- GOAL OF THE EXERCISE -
Could you rewrite the records from the line containing "Screen dimensions: 1147x807" through the end, swapping "warning triangle" for "caution triangle" and leaving everything else as it is? Omit the pictures.

- MATERIAL FOR THIS TASK -
####

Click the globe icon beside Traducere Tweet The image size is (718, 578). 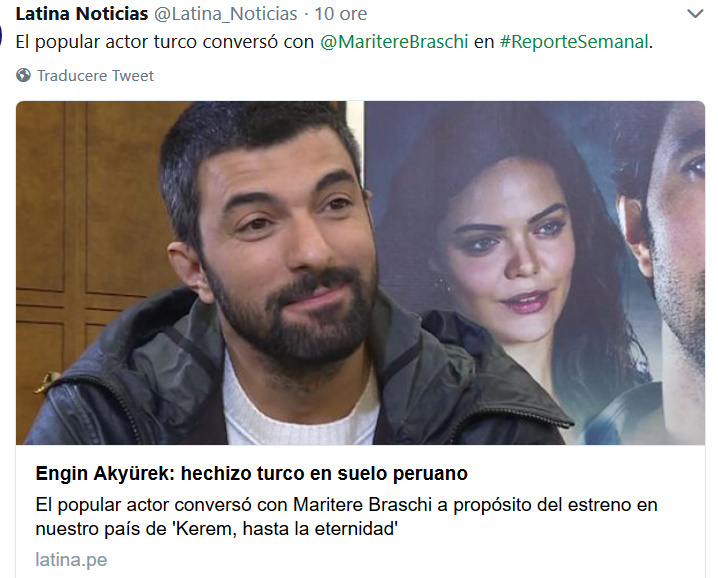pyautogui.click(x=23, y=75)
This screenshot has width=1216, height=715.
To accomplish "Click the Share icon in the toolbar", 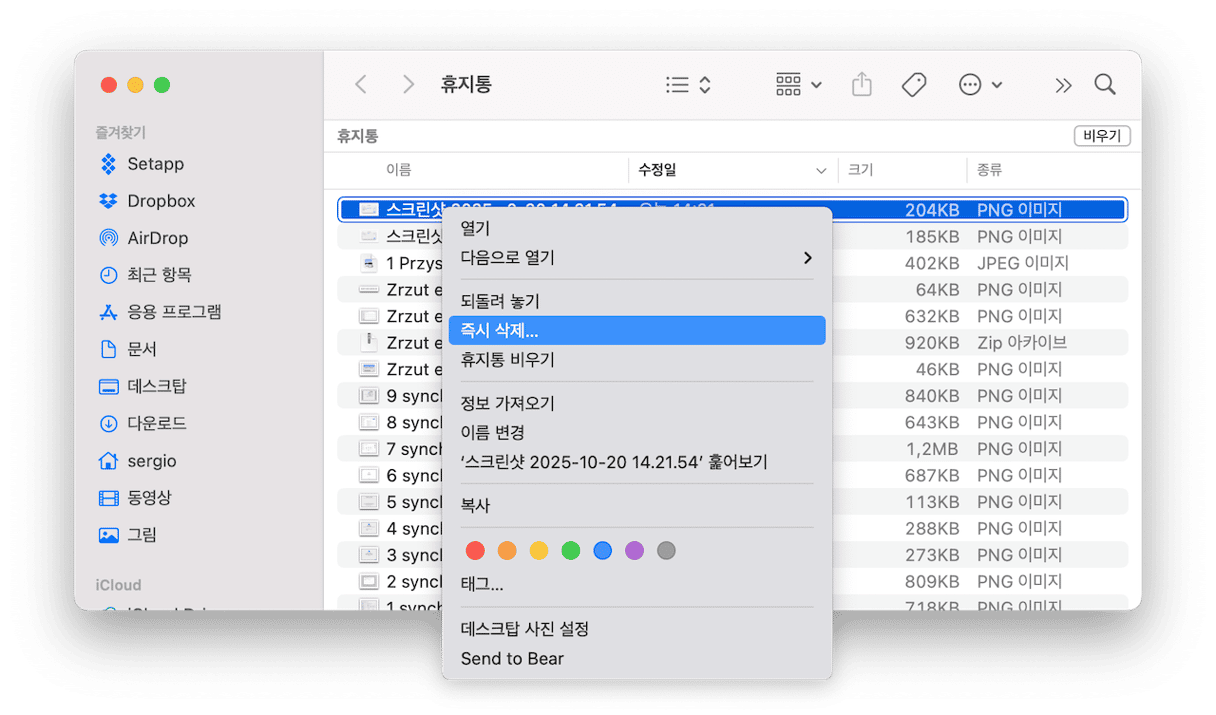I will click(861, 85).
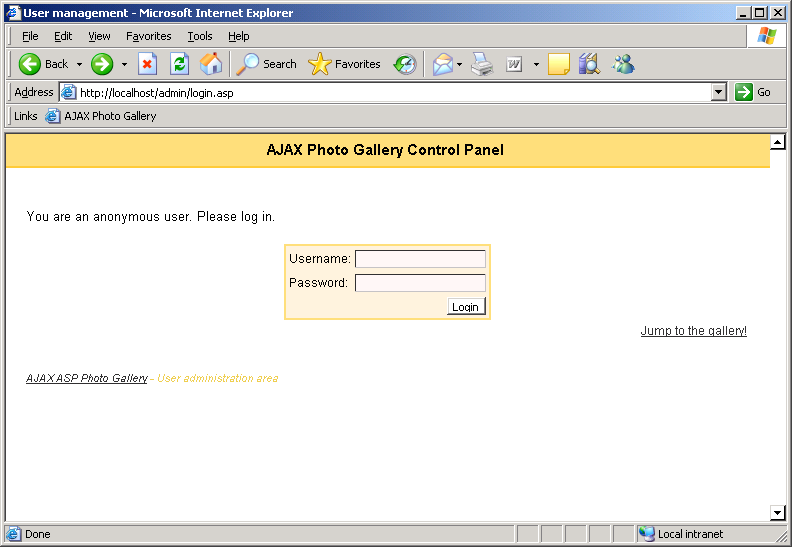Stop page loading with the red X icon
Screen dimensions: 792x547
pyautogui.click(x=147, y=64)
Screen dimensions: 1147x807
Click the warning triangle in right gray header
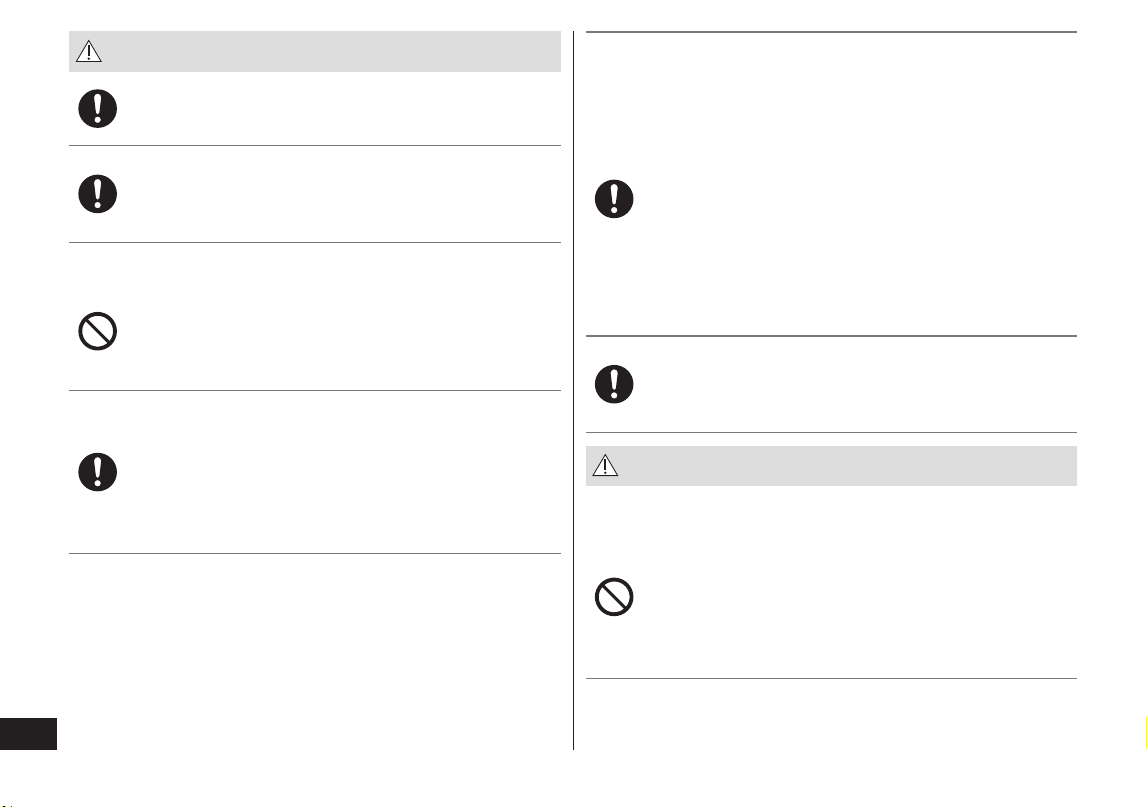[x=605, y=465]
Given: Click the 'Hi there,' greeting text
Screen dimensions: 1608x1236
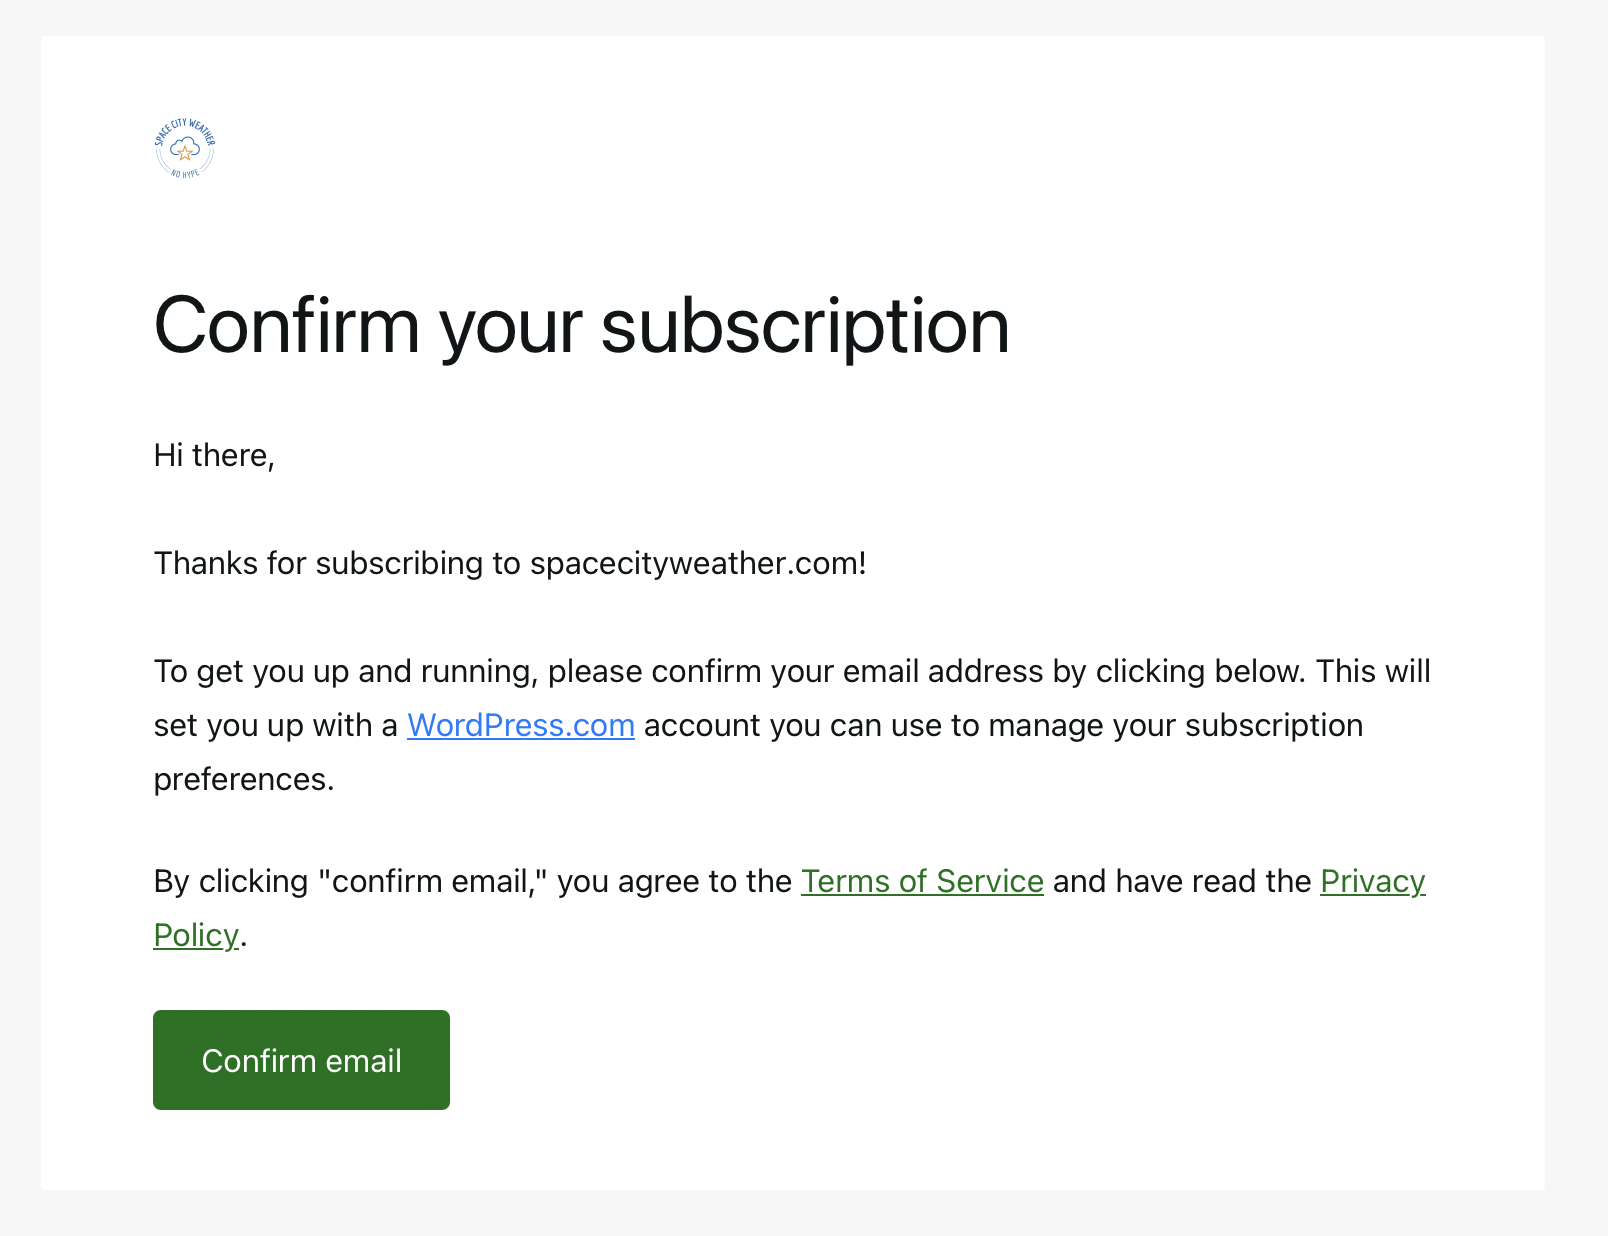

####

- REPLY -
Screen dimensions: 1147x807
Click the caution triangle in right gray header
[x=605, y=465]
Given: Click the 'Hi there,' greeting text
Screen dimensions: 1608x1236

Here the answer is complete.